Say you have an array for which the ith element is the price of a given stock on day i.
Design an algorithm to find the maximum profit. You may complete as many transactions as you like (ie, buy one and sell one share of the stock multiple times). However, you may not engage in multiple transactions at the same time (ie, you must sell the stock before you buy again).
解题思路
与版本1的题目相比,本题的区别在于允许多次交易,因此最大收益等于每对极大值与极小值的差值之和(每次在极小值点买入,极大值点卖出)。

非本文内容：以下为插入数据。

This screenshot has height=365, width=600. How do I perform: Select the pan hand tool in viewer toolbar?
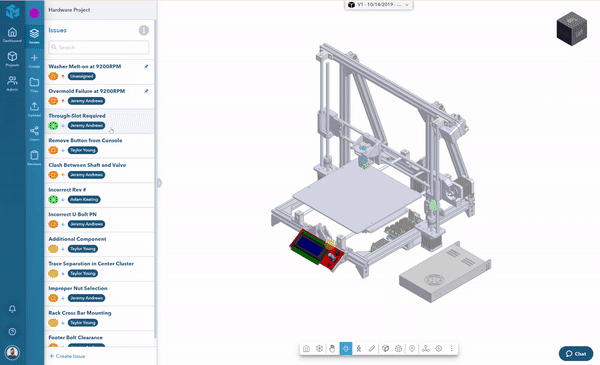click(332, 349)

首先将买入价格设定为prices[0],然后遍历数组,如果当前元素的值大于等于下一个元素(该元素为极大值点),则将该元素的值与买入价格的差值加到总收益中,同时,将买入价格设置为该元素的下一个元素(在价格跌落时,当前元素值与买入价格之差为0)。
实现代码1
/*****************************************************************
* @Author : 楚兴
* @Date : 2015/2/17 23:18
* @Status : Accepted
* @Runtime : 16 ms
******************************************************************/
#include <iostream>
#include <vector>
using namespace std;
class Solution {
public:
int maxProfit(vector<int> &prices) {
if (prices.size() <= 1)
{
return 0;
}
int max_global = 0;
int base = prices[0];
int i = 0;
while (i < prices.size() - 1)
{
if (prices[i] >= prices[i + 1])
{
max_global += prices[i] - base;
base = prices[i + 1];
}
i++;
}
max_global += prices[i] - base;
return max_global;
}
};实现代码2
class Solution {
public:
int maxProfit(vector<int> &prices) {
if (prices.size() == 0)
{
return 0;
}
int max_global = 0;
for (int i = 0; i < prices.size() - 1; i++)
{
max_global = max(max_global, max_global + prices[i + 1] - prices[i]);
}
return max_global;
}
};